The problem
Your answer must consist of exactly the lines below, starting with the line with "Task: Select the БСТ" and going on through the line with "Task: Click inside", and nothing else.
__________
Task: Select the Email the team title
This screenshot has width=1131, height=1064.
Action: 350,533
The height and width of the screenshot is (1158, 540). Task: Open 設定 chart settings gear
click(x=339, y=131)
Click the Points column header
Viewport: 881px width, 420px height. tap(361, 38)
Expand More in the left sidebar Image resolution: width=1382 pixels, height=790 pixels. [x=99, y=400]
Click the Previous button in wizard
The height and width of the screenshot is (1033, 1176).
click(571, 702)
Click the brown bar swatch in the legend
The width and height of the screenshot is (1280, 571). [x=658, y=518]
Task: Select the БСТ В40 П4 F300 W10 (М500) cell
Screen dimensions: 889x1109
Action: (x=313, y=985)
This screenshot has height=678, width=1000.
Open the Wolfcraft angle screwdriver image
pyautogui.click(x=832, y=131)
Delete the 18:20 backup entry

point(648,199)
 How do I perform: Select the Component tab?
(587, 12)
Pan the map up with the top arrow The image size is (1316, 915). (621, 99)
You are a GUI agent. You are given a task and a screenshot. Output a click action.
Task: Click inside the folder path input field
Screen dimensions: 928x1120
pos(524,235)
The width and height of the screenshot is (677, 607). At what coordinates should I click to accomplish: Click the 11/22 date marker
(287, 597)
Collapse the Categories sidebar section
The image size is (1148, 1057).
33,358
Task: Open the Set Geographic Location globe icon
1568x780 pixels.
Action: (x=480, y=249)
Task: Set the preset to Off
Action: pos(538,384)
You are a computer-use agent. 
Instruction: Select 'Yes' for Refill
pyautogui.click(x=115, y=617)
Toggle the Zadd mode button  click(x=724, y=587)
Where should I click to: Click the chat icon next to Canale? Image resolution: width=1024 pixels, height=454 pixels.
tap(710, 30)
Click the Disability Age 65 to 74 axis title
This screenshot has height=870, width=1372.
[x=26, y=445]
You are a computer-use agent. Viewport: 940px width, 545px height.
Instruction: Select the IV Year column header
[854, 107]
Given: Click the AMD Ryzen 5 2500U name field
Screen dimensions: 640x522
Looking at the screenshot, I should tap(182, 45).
__________
Task response
Task: Select the БСТ В40 П4 F300 W10 (М500) cell
Screen dimensions: 889x1109
Action: (x=313, y=985)
This screenshot has height=678, width=1000.
Open the Wolfcraft angle screwdriver image
pyautogui.click(x=832, y=131)
Delete the 18:20 backup entry

point(648,199)
 How do I perform: Select the Component tab?
(587, 12)
Pan the map up with the top arrow The image size is (1316, 915). (621, 99)
You are a GUI agent. You are given a task and a screenshot. Output a click action.
Task: Click inside the folder path input field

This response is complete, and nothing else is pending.